Andrew Kaufman, Camille Martin and Barry Webster will be the last authors to read in the final Robson Reading Series event on Thursday, March 14. The event will feature the authors reading from their books, discussion and a chance for guests to have their books autographed. 

UBC Bookstore and the Irving K. Barber Learning Centre made the difficult decision to conclude the Robson Reading Series at the end of March 2013. This step was taken in light of the 2012 closure of UBC Library’s Robson Square branch, and the coming closure of the UBC Bookstore at Robson Square.

For more than 10 years, the Robson Reading Series has helped the University share knowledge and engage communities at UBC and beyond.
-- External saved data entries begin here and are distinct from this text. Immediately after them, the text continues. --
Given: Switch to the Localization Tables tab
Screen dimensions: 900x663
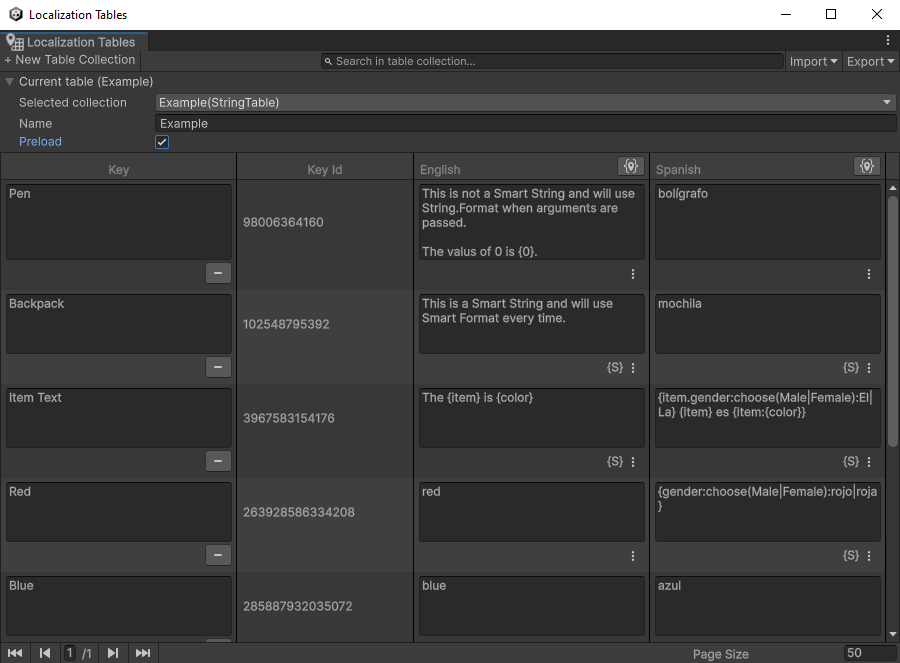Looking at the screenshot, I should tap(75, 42).
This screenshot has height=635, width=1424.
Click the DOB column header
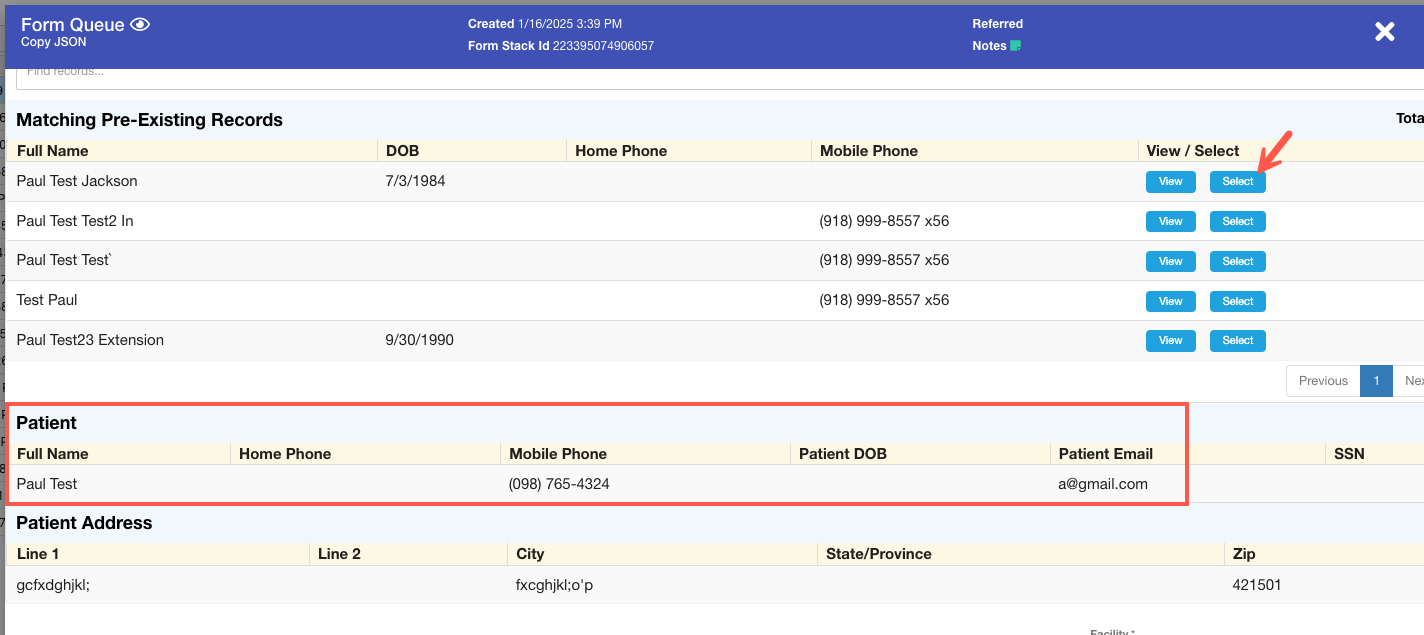(403, 151)
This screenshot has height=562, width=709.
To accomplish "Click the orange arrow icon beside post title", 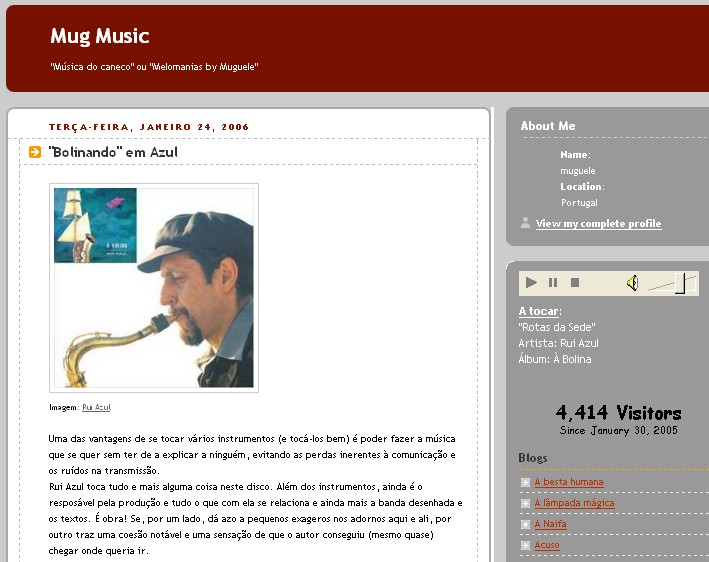I will coord(35,152).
The series featured seasoned and debut writers reading from their works in various genres, and gave them a platform to discuss their works with the audience in a warm and welcoming environment – indeed, our motto has been “live literature and cozy conversation.”

For more on the decision to conclude the Robson Reading Series, visit Update: Robson Reading Series.

ANDREW KAUFMAN, CAMILLE MARTIN and BARRY WEBSTER

at the Robson Reading Series

Thursday, March 14, 2013, 7pm

UBC Bookstore at Robson Square

Robson Reading Series events are free and open to the public but registration is recommended. To register for this event, please click here.

Photo credit Lee Towndrow

Born Weird (Random House of Canada) tells the tale of the Weird family who have always been a little off, but not one of them ever suspected that they’d been cursed by their grandmother.

At the moment of the births of her five grandchildren Annie Weird gave each one a special power. Richard, the oldest, always keeps safe; Abba always has hope; Lucy is never lost and Kent can beat anyone in a fight. As for Angie, she always forgives, instantly. But over the years these so-called blessings ended up ruining their lives.

Now Annie is dying and she has one last task for Angie: gather her far-flung brothers and sisters and assemble them in her grandmother’s hospital room so that at the moment of her death, she can lift these blessings-turned-curses. And Angie has just two weeks to do it.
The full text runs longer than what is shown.